[Element and text position data]
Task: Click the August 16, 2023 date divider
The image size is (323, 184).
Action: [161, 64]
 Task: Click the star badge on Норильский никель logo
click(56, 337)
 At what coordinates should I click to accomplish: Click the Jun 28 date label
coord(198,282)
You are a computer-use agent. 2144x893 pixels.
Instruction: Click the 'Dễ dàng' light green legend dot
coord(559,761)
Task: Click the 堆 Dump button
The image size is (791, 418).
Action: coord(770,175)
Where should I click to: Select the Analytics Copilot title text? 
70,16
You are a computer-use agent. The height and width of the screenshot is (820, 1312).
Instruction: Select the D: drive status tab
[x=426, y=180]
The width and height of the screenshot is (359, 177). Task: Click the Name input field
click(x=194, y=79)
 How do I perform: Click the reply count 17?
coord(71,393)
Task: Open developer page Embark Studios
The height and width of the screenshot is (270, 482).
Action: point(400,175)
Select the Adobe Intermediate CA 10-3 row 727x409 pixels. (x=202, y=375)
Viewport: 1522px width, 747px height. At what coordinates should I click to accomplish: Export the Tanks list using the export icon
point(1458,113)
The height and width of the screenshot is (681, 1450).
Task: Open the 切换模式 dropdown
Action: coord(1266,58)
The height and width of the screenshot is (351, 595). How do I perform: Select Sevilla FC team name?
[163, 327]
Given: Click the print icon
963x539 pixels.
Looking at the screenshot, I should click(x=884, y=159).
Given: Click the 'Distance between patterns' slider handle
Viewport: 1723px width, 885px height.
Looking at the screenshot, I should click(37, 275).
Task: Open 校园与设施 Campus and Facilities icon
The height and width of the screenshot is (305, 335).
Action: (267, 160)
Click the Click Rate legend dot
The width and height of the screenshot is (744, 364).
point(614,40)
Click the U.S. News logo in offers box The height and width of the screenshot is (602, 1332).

■ **Directions**: Repeat the rows from the very first line through the line containing "Action: coord(1266,58)", including that line.

■ **Exercise solution**:
Task: Click the August 16, 2023 date divider
The image size is (323, 184).
Action: [161, 64]
 Task: Click the star badge on Норильский никель logo
click(56, 337)
 At what coordinates should I click to accomplish: Click the Jun 28 date label
coord(198,282)
You are a computer-use agent. 2144x893 pixels.
Instruction: Click the 'Dễ dàng' light green legend dot
coord(559,761)
Task: Click the 堆 Dump button
The image size is (791, 418).
Action: coord(770,175)
Where should I click to: Select the Analytics Copilot title text? 
70,16
You are a computer-use agent. The height and width of the screenshot is (820, 1312).
Instruction: Select the D: drive status tab
[x=426, y=180]
The width and height of the screenshot is (359, 177). Task: Click the Name input field
click(x=194, y=79)
 How do I perform: Click the reply count 17?
coord(71,393)
Task: Open developer page Embark Studios
The height and width of the screenshot is (270, 482).
Action: point(400,175)
Select the Adobe Intermediate CA 10-3 row 727x409 pixels. (x=202, y=375)
Viewport: 1522px width, 747px height. At what coordinates should I click to accomplish: Export the Tanks list using the export icon
point(1458,113)
The height and width of the screenshot is (681, 1450).
Task: Open the 切换模式 dropdown
Action: coord(1266,58)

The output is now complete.